NVC is not about the words you say. I can imagine the above dialogue being a perfectly fine example between two people practising NVC.


It’s about what they portray. Read the link I pasted above. I explained why it’s not NVC.


In which case the name is awful and the concept should be referred to with a different label. The point of those is to communicate meaning, if the very first thing that happens is this kind of misunderstanding that we have failed before we even started.


Ya I agree. When I bring this label I go into details into explaining it’s a method with a template etc. Or else people will get a very different idea from the name itself.


“Non-violent communication” is referring to quite a specific communication technique, it doesn’t mean that all other communication styles are ‘violent’.


I'm still confused how there can be violence (behaviour involving physical force intended to hurt, damage, or kill someone or something) in speech, where is the physical force ?


You mean like screaming demands, insults and threats at someone that might scar them if repeated over and over?

I think that could be considered violent but it really depends on metaphors here.

It's physical in the way that the body remembers trauma I suppose. Words might not break your bones but they sure could lead to auto-immune disorders, memory disorders, hormonal imbalance, stomach conditions, blood pressure conditions, thyroid conditions, not to mention mood regulation issues and other issues etc.

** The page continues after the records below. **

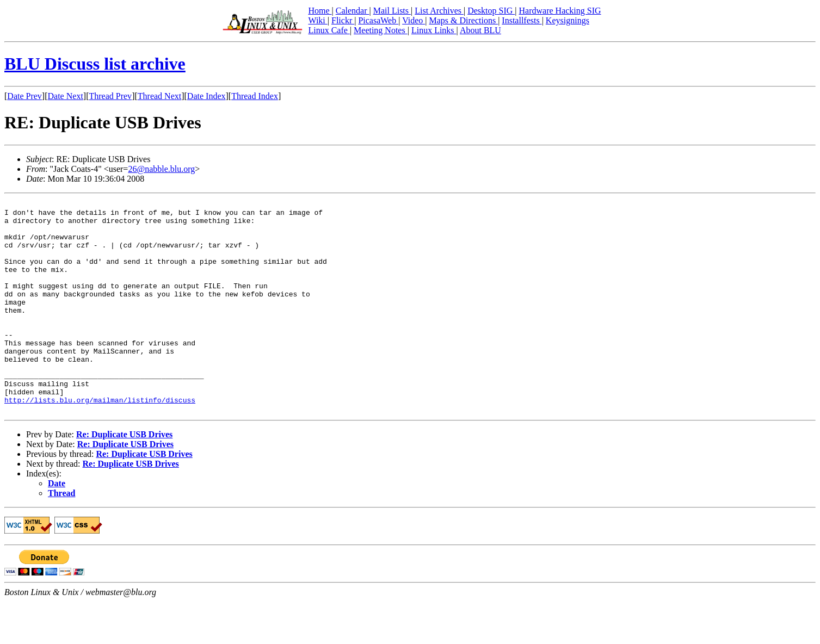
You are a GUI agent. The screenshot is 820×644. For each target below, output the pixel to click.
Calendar (353, 10)
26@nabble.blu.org (161, 169)
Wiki (317, 20)
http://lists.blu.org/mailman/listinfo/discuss (100, 441)
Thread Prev (110, 96)
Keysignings (568, 20)
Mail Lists (392, 10)
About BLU (480, 30)
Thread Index (255, 96)
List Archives (439, 10)
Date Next (65, 96)
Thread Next (159, 96)
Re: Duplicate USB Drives (124, 476)
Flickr (343, 20)
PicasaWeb (378, 20)
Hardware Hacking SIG (560, 10)
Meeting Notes (380, 30)
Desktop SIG (491, 10)
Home (319, 10)
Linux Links (434, 30)
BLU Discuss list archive (95, 64)
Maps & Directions (463, 20)
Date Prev (24, 96)
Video (414, 20)
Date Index (206, 96)
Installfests (521, 20)
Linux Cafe (329, 30)
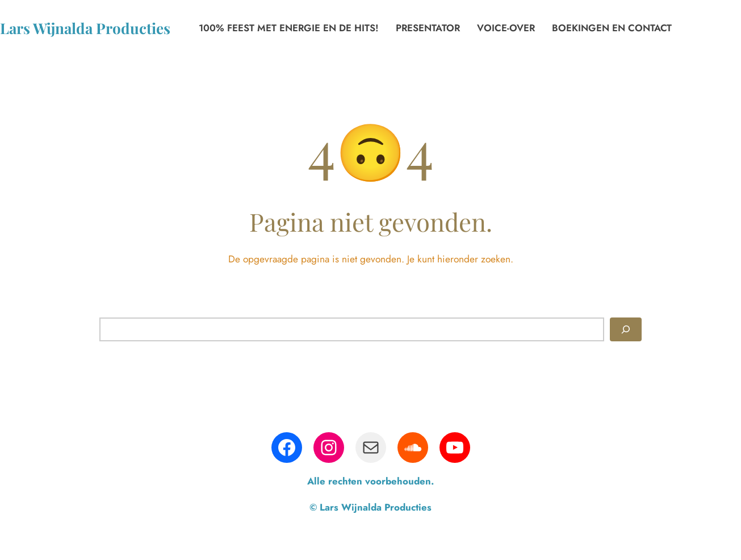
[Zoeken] (626, 329)
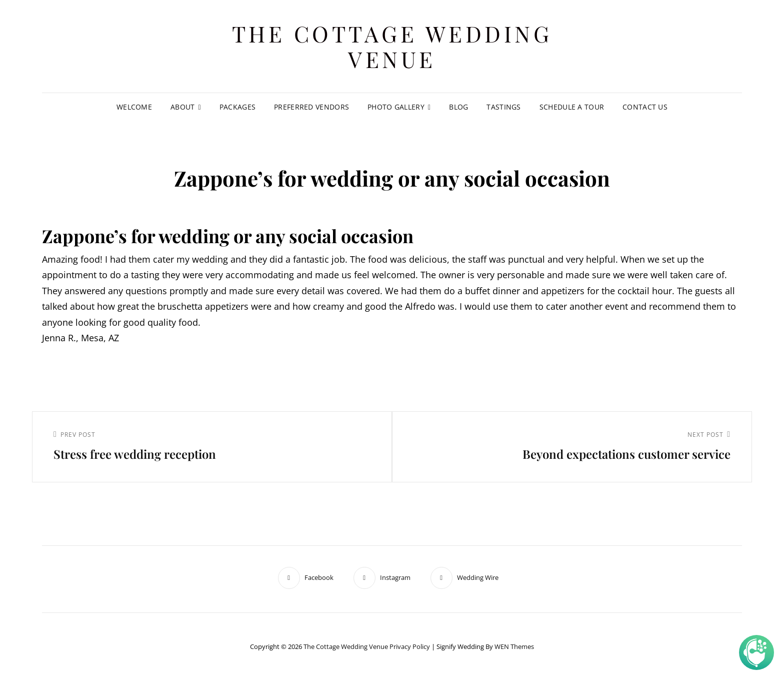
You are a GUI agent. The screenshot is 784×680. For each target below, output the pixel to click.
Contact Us (645, 107)
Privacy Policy (410, 646)
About (182, 107)
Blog (458, 107)
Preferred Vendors (312, 107)
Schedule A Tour (572, 107)
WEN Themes (514, 646)
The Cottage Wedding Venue (392, 46)
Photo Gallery (396, 107)
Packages (238, 107)
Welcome (134, 107)
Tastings (504, 107)
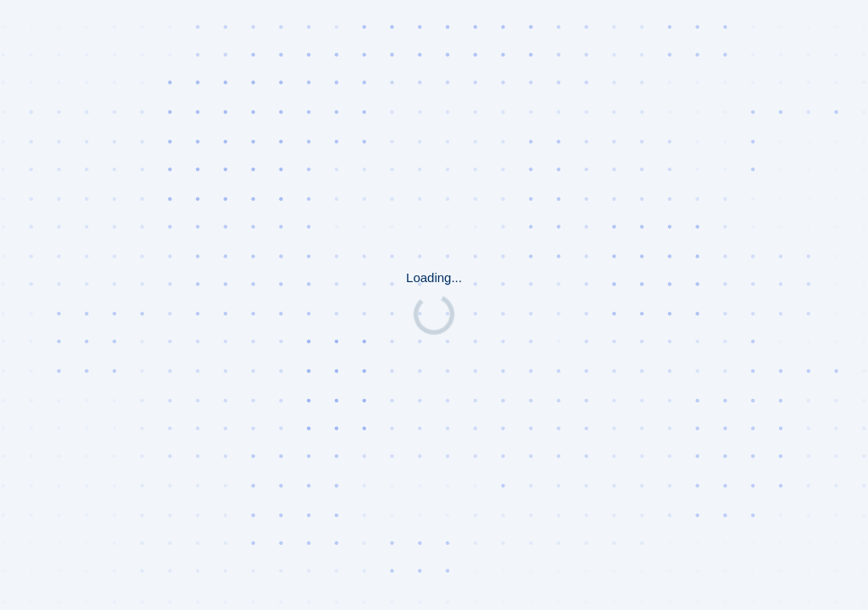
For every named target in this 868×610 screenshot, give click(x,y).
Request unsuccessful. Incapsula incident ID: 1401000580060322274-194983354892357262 (434, 305)
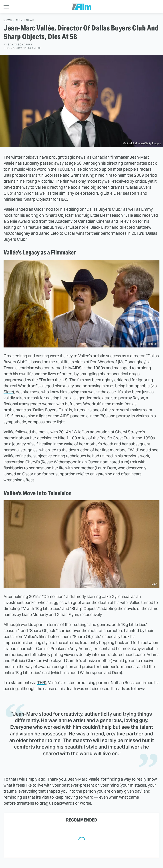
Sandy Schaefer (20, 44)
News (8, 20)
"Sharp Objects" (37, 199)
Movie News (25, 20)
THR (41, 682)
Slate (8, 392)
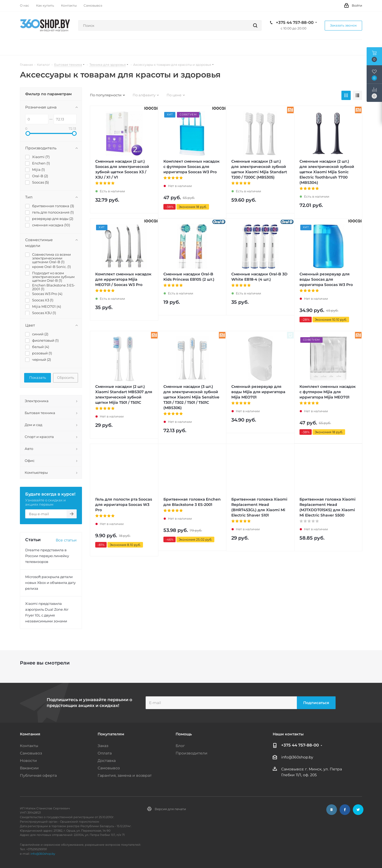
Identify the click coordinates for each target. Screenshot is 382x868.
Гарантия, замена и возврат (125, 775)
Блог (180, 746)
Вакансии (29, 768)
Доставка (106, 761)
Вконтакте (331, 810)
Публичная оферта (38, 775)
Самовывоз (31, 753)
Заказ (103, 746)
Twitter (358, 810)
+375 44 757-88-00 (295, 23)
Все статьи (66, 540)
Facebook (345, 810)
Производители (191, 753)
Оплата (105, 753)
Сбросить (65, 377)
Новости (28, 761)
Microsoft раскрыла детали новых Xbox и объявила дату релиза (50, 582)
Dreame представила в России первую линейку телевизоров (47, 556)
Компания (30, 734)
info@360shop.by (297, 757)
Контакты (29, 746)
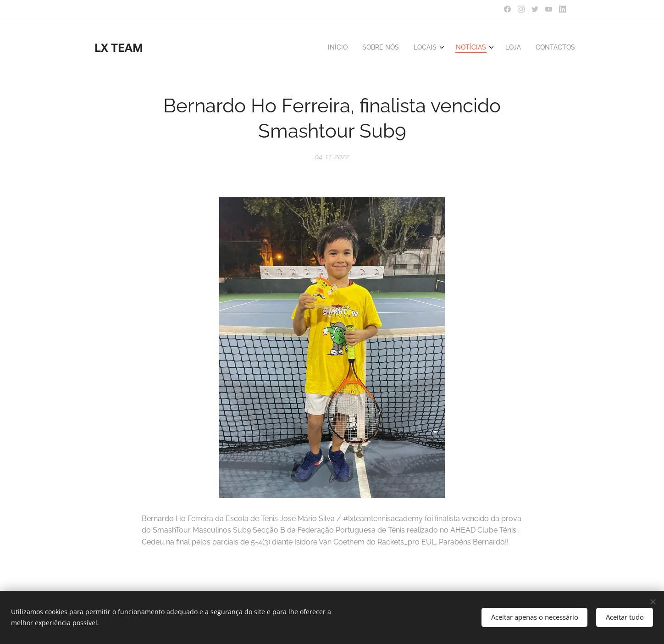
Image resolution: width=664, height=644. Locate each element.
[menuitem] (495, 48)
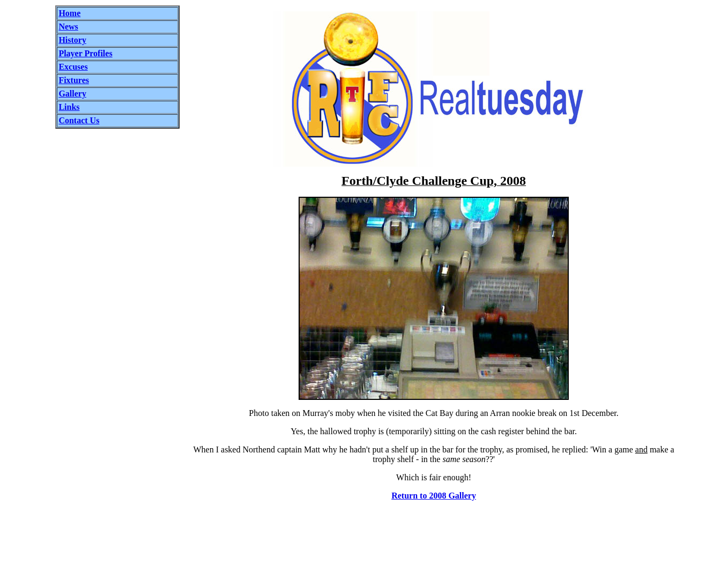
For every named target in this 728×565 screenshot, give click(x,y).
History (72, 40)
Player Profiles (85, 53)
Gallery (72, 93)
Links (69, 107)
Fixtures (73, 80)
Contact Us (79, 120)
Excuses (73, 66)
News (68, 26)
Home (69, 13)
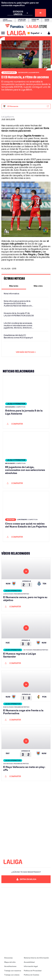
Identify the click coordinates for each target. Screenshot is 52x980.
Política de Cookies (32, 975)
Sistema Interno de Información (36, 958)
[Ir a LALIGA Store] (26, 26)
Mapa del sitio (10, 962)
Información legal (31, 966)
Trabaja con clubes (12, 975)
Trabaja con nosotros (13, 970)
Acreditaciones (10, 966)
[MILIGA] (48, 33)
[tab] (14, 286)
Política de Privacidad (33, 970)
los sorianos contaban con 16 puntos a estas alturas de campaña (23, 173)
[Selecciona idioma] (35, 33)
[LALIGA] (16, 33)
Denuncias (8, 958)
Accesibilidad (29, 962)
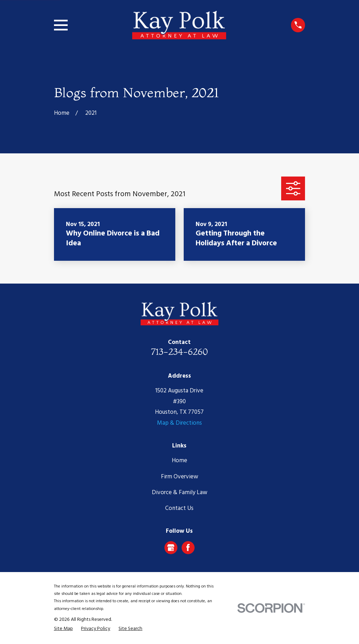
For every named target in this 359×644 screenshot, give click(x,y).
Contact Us (179, 508)
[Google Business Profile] (171, 547)
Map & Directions (180, 423)
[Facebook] (188, 547)
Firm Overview (180, 477)
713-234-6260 (180, 351)
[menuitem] (63, 629)
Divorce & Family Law (180, 492)
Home (180, 460)
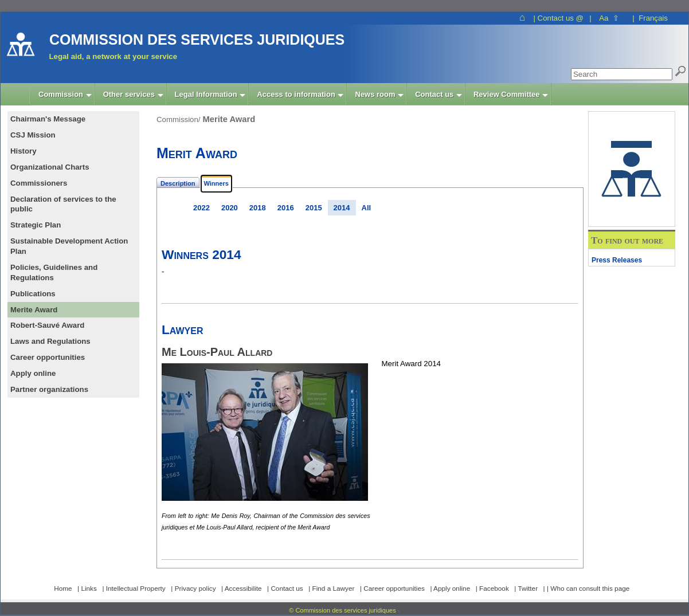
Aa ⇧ (609, 18)
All (366, 207)
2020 (229, 207)
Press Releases (617, 260)
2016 (285, 207)
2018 (257, 207)
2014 (342, 207)
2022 (201, 207)
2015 (314, 207)
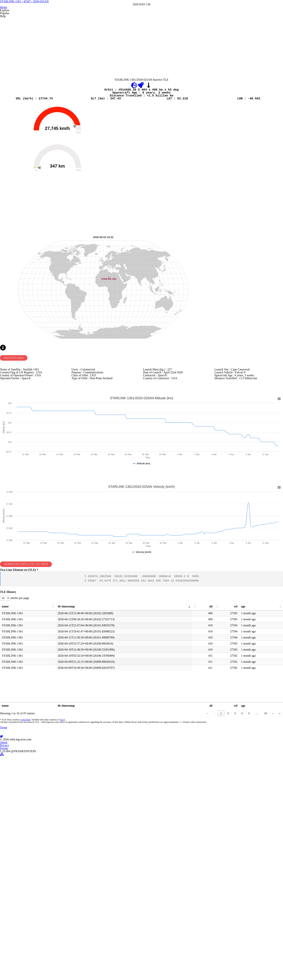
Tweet (5, 913)
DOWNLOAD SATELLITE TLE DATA (32, 695)
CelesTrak (24, 883)
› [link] (273, 874)
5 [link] (247, 874)
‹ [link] (212, 874)
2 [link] (226, 874)
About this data (17, 465)
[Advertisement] (110, 89)
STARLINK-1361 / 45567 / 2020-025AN (142, 29)
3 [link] (233, 874)
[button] (53, 760)
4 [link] (240, 874)
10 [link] (265, 874)
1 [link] (219, 874)
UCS (60, 883)
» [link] (280, 874)
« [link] (205, 874)
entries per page (24, 749)
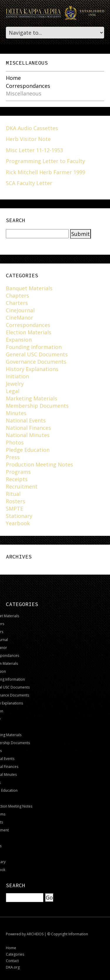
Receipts (17, 479)
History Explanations (32, 369)
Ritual (13, 494)
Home (13, 78)
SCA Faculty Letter (29, 183)
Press (13, 457)
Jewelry (15, 383)
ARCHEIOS (35, 934)
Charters (17, 303)
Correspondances (28, 86)
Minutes (16, 413)
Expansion (19, 339)
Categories (15, 954)
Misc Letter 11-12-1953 (34, 150)
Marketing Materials (31, 398)
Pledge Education (28, 450)
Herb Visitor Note (28, 139)
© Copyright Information (68, 934)
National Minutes (28, 435)
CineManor (19, 317)
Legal (13, 391)
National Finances (28, 428)
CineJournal (20, 310)
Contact (12, 961)
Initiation (17, 376)
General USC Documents (37, 354)
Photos (15, 442)
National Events (26, 420)
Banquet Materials (29, 288)
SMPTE (14, 508)
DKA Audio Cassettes (32, 128)
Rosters (16, 501)
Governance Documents (36, 361)
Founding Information (33, 347)
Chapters (17, 296)
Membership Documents (37, 406)
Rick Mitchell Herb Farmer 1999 (45, 172)
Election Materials (28, 332)
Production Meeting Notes (39, 465)
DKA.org (13, 967)
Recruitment (22, 486)
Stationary (19, 516)
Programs (18, 472)
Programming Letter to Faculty (45, 161)
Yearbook (18, 523)
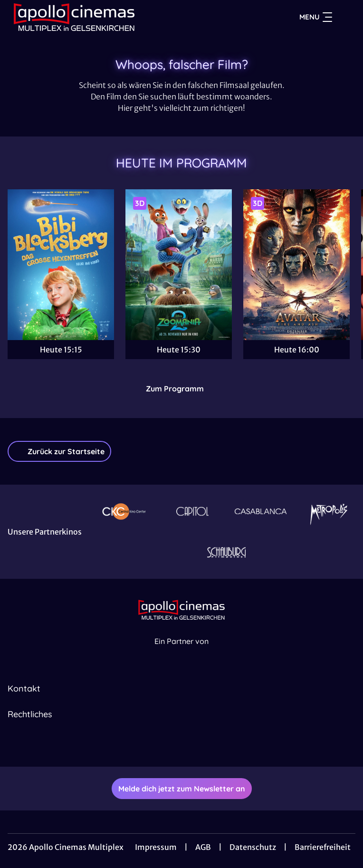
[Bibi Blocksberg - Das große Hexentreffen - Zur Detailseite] (61, 264)
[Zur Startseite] (74, 17)
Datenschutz (253, 847)
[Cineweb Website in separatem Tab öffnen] (182, 651)
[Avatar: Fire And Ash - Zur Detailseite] (296, 264)
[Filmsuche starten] (346, 17)
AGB (203, 847)
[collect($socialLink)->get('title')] (171, 746)
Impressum (156, 847)
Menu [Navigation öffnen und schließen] (315, 17)
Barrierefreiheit (323, 847)
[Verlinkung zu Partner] (124, 511)
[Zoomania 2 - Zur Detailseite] (179, 264)
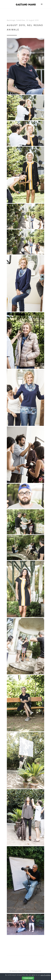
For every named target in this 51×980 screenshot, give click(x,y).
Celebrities (21, 20)
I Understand (28, 978)
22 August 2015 (32, 20)
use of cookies (45, 975)
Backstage (11, 20)
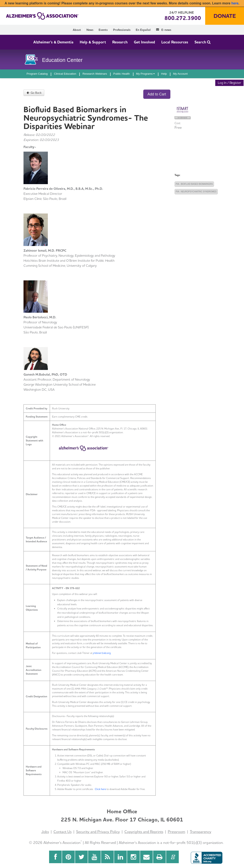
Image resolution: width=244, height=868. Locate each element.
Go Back (34, 93)
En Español (143, 30)
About (77, 30)
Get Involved (144, 42)
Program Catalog (37, 73)
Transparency (201, 832)
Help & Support (93, 42)
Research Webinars (95, 73)
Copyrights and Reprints (144, 832)
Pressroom (177, 832)
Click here (100, 789)
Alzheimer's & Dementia (53, 42)
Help (164, 73)
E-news (163, 30)
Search (203, 42)
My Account (180, 73)
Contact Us (62, 832)
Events (103, 30)
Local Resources (175, 42)
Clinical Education (65, 73)
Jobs (45, 832)
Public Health (121, 73)
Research (120, 42)
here (235, 3)
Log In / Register (229, 83)
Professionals (122, 30)
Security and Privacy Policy (98, 832)
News (90, 30)
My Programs (145, 73)
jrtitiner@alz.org (102, 653)
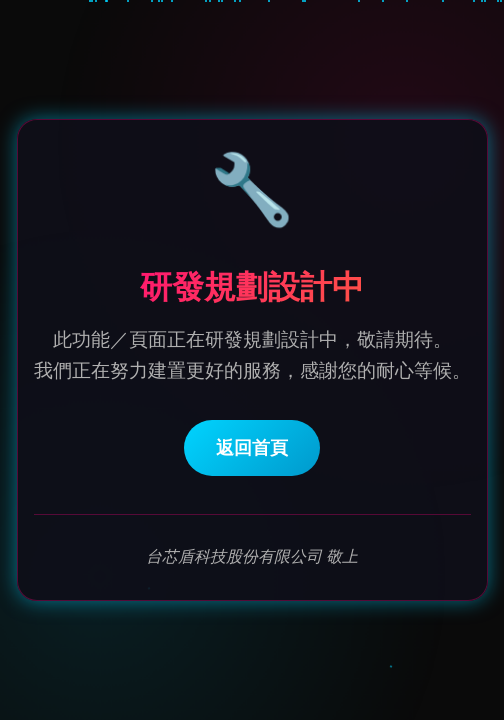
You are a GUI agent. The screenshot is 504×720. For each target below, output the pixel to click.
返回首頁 (252, 449)
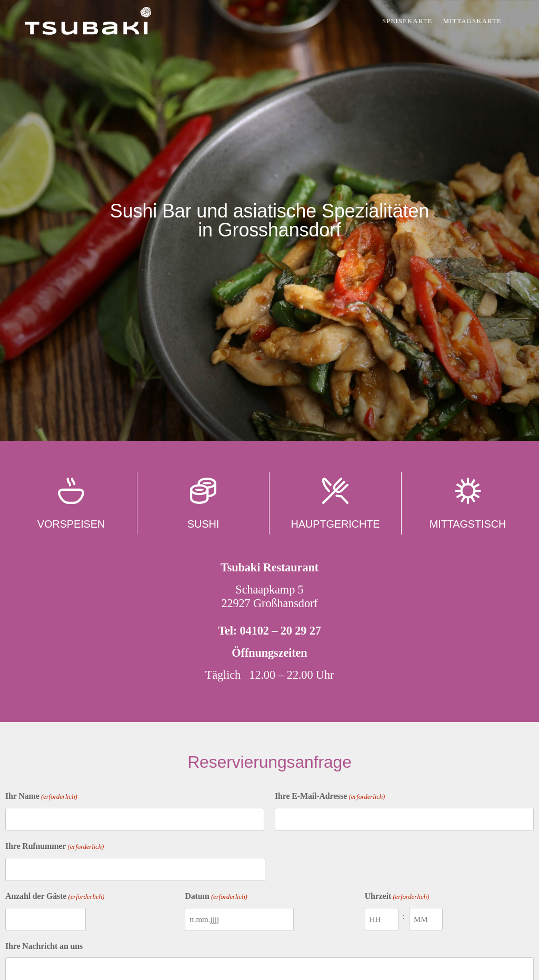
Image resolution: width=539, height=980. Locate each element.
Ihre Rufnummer (54, 847)
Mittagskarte (473, 21)
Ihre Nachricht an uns (44, 946)
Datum (216, 897)
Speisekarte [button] (407, 21)
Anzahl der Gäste (55, 897)
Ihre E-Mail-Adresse (330, 797)
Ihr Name (41, 797)
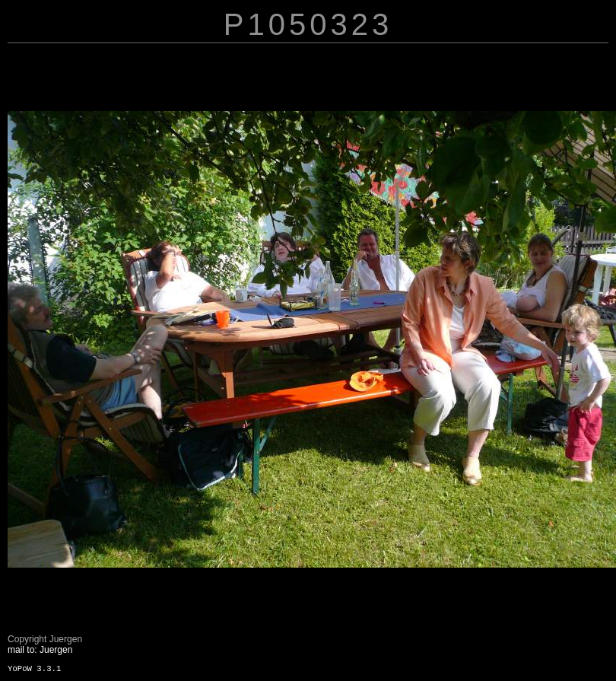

If your body is conditioned to be in a tortured/stressed/powerless state it won't understand how to regulate properly later leading to further issues. So you could say it is a physical force here in this way damaging and changing your body forever.

There are a fair amount of things out there on this topic.

I started getting autoimmune disorders in middle school due to stress in my home, unfortunately my family didn't actually realize I was sick then due to stress in my home lol. But that was just how it was and life got considerably worse because the yelling further escalated in other members to eventual violence. This lead to quite a lot of other issues in my early 20's compounding so when people are like it's just words, you don't know much and how fast words can escalate. Words have a lot of power, don't dismiss them too easily. My family always liked to and it sure left damage.